# autosmart samples



## Soapybubbles (Feb 10, 2014)

All sorted....!


----------



## M4D YN (Nov 24, 2007)

I seen your other thread on this,there is lots of decent seller on ebay selling AS stuff,how do you not contact them asking if they can do a little bundle for you and if it goes pete tong,then you have ebay/paypal back up??


----------



## Soapybubbles (Feb 10, 2014)

Just a bit put off buying from ebay as others have said they wouldn't buy off them

Don't want the hassle of going down the paypal cover route


----------



## M4D YN (Nov 24, 2007)

So your just following the lead??


----------



## Soapybubbles (Feb 10, 2014)

Yeah I am 

Don't want to waste my time and money if others have been stung!

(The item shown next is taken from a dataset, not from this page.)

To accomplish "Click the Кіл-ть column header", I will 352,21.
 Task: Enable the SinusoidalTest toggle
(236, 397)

Isn't that why ppl use forums? For advise/other peoples experience


----------



## M4D YN (Nov 24, 2007)

Soapybubbles said:


> Yeah I am
> 
> Don't want to waste my time and money if others have been stung!
> 
> Isn't that why ppl use forums? For advise/other peoples experience


:thumb:


----------



## Soapybubbles (Feb 10, 2014)

Just to add about buying decanted AS products from eBay. 

AS actually buy products from eBay sellers and have noted that between 60-80% of the products are fake or watered down. 

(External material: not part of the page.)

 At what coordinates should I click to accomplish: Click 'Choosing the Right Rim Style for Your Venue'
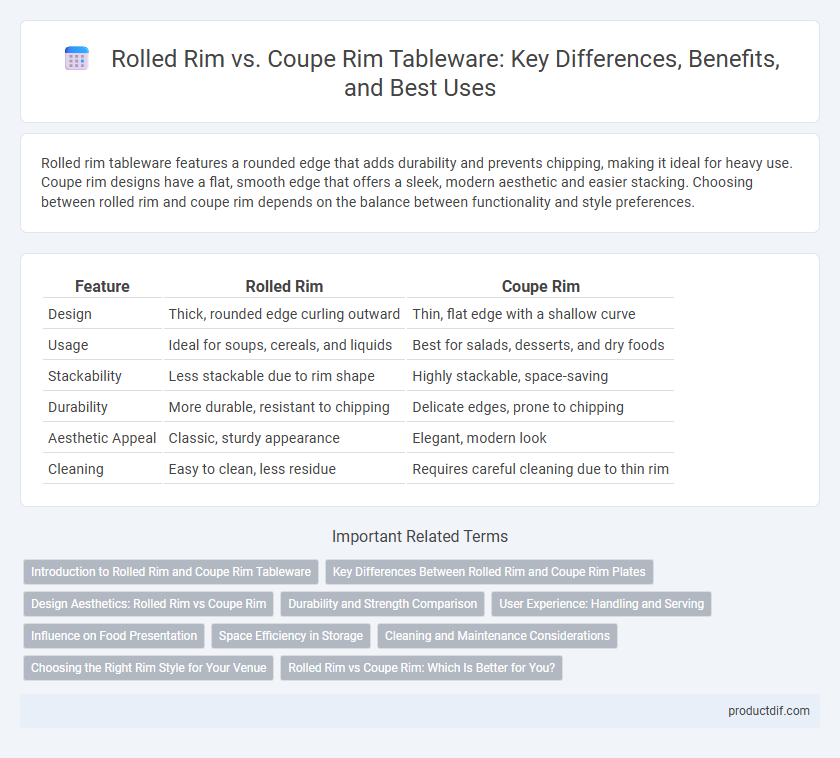coord(148,668)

Defo won't be buying decanted AS products from eBay


----------



## DMH-01 (Mar 29, 2011)

Have you tried contacting your local rep?

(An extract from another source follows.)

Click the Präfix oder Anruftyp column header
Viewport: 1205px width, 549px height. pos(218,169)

Mine has always been happy for me to try products out before buying.


----------



## Soapybubbles (Feb 10, 2014)

DMH-01 said:


> Have you tried contacting your local rep?
> 
> Mine has always been happy for me to try products out before buying.


Yep I did

He didn't reply to my message.


----------



## P4ulH40 (Jan 9, 2013)

Maybe I can help you out how much of each you looking for and I am in caldercruix


----------



## mkv (Jun 12, 2008)

Soapybubbles said:


> Yep I did
> 
> He didn't reply to my message.


Probably better phoning him.

If your ever near Glasgow/Paisley give me a shout I can give you samples.

Steve


----------



## Soapybubbles (Feb 10, 2014)

P4ulH40 said:


> Maybe I can help you out how much of each you looking for and I am in caldercruix


If I could get 250ml of duet and highstyle just to try that would be great.

I'm not too bothered with tardis.


----------



## Kiashuma (May 4, 2011)

Glad you got some mate, i would have been happy to help if you had been nearer


----------